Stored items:
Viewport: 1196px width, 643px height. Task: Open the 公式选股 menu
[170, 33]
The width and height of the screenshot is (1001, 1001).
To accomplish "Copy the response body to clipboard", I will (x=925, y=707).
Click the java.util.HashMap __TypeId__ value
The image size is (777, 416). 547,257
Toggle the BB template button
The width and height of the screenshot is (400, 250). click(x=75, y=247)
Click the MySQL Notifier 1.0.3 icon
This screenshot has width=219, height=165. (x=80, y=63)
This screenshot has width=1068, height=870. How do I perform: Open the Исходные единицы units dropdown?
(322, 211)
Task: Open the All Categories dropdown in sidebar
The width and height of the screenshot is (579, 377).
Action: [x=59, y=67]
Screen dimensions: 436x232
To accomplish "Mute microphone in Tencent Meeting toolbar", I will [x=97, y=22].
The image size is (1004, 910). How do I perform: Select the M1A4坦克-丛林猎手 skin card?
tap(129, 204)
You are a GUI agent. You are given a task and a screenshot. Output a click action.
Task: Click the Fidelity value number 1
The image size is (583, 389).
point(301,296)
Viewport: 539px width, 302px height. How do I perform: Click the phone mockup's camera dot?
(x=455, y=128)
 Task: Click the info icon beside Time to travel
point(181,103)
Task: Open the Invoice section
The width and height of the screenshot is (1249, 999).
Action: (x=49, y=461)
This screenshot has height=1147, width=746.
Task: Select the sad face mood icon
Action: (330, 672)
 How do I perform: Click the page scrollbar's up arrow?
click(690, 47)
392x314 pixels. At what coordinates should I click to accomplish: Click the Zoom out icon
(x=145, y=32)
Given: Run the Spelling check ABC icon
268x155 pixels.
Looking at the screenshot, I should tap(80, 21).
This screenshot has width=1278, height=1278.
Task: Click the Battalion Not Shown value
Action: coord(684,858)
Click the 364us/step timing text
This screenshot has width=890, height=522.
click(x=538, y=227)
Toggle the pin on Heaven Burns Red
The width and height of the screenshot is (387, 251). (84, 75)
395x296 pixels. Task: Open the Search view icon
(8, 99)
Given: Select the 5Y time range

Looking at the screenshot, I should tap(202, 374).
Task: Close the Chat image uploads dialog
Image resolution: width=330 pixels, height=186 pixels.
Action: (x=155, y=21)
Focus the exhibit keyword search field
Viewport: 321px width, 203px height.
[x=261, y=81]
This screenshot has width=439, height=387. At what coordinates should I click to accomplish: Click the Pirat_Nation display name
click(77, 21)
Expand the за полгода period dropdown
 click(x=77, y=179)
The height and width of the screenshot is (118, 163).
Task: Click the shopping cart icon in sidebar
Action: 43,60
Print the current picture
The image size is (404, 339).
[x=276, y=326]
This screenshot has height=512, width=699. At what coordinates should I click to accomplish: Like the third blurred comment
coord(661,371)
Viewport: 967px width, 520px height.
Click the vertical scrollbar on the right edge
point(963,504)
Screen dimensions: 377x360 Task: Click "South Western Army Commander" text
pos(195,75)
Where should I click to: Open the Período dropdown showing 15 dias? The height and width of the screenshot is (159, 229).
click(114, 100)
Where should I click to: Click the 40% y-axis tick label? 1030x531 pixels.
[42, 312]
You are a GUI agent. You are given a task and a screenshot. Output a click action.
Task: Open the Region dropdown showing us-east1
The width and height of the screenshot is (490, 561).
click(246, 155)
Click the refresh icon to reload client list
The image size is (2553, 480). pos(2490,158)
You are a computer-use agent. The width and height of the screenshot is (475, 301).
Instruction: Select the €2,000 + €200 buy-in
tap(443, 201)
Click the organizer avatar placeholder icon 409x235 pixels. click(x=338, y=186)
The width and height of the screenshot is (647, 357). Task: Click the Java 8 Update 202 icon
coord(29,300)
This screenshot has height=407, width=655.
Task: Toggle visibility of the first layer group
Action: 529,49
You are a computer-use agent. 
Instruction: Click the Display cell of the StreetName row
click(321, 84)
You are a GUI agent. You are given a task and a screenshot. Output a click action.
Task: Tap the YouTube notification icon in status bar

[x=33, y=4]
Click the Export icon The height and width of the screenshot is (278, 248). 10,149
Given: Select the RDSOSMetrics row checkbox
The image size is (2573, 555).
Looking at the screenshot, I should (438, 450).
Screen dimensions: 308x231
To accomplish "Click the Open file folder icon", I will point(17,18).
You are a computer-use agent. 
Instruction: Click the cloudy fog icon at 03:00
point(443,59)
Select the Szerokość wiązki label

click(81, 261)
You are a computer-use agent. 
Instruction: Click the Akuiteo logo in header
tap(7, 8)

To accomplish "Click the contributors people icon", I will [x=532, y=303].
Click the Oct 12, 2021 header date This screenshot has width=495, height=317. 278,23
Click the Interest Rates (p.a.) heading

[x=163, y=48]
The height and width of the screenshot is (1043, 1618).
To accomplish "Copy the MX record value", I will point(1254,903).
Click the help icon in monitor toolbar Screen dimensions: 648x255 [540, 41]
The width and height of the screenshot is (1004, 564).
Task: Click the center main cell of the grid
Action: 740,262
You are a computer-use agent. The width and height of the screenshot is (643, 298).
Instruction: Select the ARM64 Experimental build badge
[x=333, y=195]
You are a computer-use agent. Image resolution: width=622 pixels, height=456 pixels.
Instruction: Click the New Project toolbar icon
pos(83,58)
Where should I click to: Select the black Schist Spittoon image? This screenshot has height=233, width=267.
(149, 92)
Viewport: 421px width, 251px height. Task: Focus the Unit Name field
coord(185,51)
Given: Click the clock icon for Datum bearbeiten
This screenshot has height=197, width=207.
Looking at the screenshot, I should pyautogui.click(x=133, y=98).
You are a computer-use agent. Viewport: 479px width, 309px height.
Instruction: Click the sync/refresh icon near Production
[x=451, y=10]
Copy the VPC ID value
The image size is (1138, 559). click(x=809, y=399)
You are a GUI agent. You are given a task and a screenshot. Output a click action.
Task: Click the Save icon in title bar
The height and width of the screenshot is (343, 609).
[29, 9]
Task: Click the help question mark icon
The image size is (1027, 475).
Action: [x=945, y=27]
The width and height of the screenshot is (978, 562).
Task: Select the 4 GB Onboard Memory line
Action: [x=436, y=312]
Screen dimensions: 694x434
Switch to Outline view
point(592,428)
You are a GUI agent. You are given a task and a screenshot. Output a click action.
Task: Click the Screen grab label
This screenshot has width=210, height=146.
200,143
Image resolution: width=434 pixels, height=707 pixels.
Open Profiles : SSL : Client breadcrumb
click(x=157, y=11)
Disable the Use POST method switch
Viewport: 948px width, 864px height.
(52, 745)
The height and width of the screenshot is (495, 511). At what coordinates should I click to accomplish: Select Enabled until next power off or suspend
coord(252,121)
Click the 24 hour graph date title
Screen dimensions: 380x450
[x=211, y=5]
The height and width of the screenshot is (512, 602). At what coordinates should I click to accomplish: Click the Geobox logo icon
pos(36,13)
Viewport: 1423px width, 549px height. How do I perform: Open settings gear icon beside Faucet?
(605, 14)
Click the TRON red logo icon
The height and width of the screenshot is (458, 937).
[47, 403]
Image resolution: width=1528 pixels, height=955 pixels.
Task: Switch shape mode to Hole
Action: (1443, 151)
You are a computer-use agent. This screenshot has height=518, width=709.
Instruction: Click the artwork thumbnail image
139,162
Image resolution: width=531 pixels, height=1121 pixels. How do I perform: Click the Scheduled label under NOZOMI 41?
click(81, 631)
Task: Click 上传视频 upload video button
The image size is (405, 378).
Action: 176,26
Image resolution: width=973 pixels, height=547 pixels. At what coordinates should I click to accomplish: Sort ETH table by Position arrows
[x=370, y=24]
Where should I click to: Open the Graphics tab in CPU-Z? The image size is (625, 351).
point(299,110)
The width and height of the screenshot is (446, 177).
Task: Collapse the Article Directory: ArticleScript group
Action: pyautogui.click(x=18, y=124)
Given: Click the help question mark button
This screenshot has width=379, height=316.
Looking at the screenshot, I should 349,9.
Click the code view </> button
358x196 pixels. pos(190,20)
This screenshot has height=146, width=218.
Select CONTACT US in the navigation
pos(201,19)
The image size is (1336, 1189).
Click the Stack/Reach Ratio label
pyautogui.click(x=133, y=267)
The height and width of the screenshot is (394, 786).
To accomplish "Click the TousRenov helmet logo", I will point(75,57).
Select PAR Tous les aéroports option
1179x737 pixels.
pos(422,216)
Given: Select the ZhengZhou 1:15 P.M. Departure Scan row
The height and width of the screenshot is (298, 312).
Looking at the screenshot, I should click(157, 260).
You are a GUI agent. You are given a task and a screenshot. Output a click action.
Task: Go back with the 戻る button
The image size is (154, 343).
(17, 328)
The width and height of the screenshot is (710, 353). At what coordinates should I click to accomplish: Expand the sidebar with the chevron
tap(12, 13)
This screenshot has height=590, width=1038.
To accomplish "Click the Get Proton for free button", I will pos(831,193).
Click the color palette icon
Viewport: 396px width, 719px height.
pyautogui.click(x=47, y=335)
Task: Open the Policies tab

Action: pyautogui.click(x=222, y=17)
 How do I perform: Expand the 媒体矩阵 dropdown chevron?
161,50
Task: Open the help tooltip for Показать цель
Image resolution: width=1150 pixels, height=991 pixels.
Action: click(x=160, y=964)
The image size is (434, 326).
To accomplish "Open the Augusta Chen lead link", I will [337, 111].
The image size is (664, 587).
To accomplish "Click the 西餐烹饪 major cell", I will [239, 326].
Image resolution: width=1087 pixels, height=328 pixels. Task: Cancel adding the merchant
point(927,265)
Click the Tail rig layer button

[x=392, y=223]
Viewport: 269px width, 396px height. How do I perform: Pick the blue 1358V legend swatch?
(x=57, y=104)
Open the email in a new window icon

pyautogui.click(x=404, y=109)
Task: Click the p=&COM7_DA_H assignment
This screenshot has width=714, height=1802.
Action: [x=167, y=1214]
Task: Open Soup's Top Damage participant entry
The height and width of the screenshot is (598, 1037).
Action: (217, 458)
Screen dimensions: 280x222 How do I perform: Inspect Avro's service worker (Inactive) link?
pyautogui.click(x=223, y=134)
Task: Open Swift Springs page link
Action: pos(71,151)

Exercise goal:
Repeat the entries above verbatim, but only from the line that has "Where should I click to: Click" down to the line that has "Given: Select the RDSOSMetrics row checkbox", inclusive.

Answer space:
Where should I click to: Click the 40% y-axis tick label? 1030x531 pixels.
[42, 312]
You are a GUI agent. You are given a task and a screenshot. Output a click action.
Task: Open the Region dropdown showing us-east1
The width and height of the screenshot is (490, 561).
click(246, 155)
Click the refresh icon to reload client list
The image size is (2553, 480). pos(2490,158)
You are a computer-use agent. The width and height of the screenshot is (475, 301).
Instruction: Select the €2,000 + €200 buy-in
tap(443, 201)
Click the organizer avatar placeholder icon 409x235 pixels. click(x=338, y=186)
The width and height of the screenshot is (647, 357). Task: Click the Java 8 Update 202 icon
coord(29,300)
This screenshot has height=407, width=655.
Task: Toggle visibility of the first layer group
Action: 529,49
You are a computer-use agent. 
Instruction: Click the Display cell of the StreetName row
click(321, 84)
You are a GUI agent. You are given a task and a screenshot. Output a click action.
Task: Tap the YouTube notification icon in status bar

[x=33, y=4]
Click the Export icon The height and width of the screenshot is (278, 248). 10,149
Given: Select the RDSOSMetrics row checkbox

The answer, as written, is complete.